A comparison of the extended Kompaneets equations with the Ross-McCray equation

Abstract

The Kompaneets and the Ross-McCray equations can be used to describe the Comptonization process. However, the classical Kompaneets equation fails to describe down-Comptonization while Ross-McCray equation can be applied to describe down-Comptonization but inappropriate for a blackbody equilibrium. Fortunately, the Kompaneets equation extended by frequency and the Kompaneets equation extended by momentum can solve both problems. The different physical connotations behind the four equations bring about formal differences that allow the spectral evolution under different conditions to show different characteristics.
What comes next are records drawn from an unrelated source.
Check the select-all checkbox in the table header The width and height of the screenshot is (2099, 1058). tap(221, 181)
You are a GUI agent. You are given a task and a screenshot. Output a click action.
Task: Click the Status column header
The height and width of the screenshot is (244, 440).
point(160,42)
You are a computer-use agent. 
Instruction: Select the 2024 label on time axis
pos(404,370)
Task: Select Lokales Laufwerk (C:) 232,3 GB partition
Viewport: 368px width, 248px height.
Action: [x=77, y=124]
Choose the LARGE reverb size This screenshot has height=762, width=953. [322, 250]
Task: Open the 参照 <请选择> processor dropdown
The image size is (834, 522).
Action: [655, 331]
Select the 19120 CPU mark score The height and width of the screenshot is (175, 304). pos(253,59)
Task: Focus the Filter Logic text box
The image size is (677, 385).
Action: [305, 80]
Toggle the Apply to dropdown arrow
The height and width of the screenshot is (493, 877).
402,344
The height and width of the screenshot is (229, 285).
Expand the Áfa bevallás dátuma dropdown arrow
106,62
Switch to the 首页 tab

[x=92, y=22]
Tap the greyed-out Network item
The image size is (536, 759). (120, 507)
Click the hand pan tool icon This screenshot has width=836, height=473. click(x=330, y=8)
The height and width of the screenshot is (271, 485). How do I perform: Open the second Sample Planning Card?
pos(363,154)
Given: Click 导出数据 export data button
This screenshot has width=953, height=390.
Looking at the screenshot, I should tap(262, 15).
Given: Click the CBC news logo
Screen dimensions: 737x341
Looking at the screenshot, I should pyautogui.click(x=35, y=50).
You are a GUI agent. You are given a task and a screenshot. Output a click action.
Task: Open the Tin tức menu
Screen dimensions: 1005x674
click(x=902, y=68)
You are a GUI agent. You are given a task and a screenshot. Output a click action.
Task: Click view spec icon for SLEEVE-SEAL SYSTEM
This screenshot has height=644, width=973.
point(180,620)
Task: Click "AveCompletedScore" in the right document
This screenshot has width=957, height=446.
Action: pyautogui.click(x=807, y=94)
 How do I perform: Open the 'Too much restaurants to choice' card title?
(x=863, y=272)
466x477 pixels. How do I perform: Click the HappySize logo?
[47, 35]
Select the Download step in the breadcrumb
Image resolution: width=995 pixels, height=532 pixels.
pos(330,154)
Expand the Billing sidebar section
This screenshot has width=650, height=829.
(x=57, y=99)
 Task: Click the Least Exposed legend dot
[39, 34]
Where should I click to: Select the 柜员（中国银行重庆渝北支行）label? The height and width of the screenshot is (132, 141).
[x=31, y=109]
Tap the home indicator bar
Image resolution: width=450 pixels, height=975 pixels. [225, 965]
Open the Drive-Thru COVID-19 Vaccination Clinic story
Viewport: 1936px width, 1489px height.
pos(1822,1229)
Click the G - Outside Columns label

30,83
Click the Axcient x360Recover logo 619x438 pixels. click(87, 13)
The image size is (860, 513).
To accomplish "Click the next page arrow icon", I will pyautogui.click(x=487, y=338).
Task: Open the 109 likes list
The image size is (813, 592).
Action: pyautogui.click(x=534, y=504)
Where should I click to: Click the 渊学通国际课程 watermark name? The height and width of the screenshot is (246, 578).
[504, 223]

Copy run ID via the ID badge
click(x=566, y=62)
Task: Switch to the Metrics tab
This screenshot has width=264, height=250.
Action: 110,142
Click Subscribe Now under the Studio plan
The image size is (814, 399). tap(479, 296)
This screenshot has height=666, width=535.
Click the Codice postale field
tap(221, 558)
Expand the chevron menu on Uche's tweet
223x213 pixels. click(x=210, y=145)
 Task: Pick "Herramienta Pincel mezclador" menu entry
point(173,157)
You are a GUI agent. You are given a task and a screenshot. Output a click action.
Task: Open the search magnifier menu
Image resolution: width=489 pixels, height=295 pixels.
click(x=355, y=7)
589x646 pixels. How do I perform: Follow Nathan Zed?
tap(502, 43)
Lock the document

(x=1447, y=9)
In order to compare the differences between the four equations, the evolution of our common radiation spectra in astrophysics is numerically calculated in this paper. Besides, the differences between the four diffusion equations are discussed from their physical significance to the evolutionary phenomena. According to the results, the four equations evolve at different rates during down-Comptonization, from fast to slow in order of the Kompaneets equation extended by frequency, the Kompaneets equation extended by momentum, the classical Kompaneets equation and the Ross-McCray equation. The regression of the four equations is consistent during up-Comptonization. The Ross-McCray equation eventually converges to a different end state at near equilibrium. These results shed light on analytical development of Comptonization process.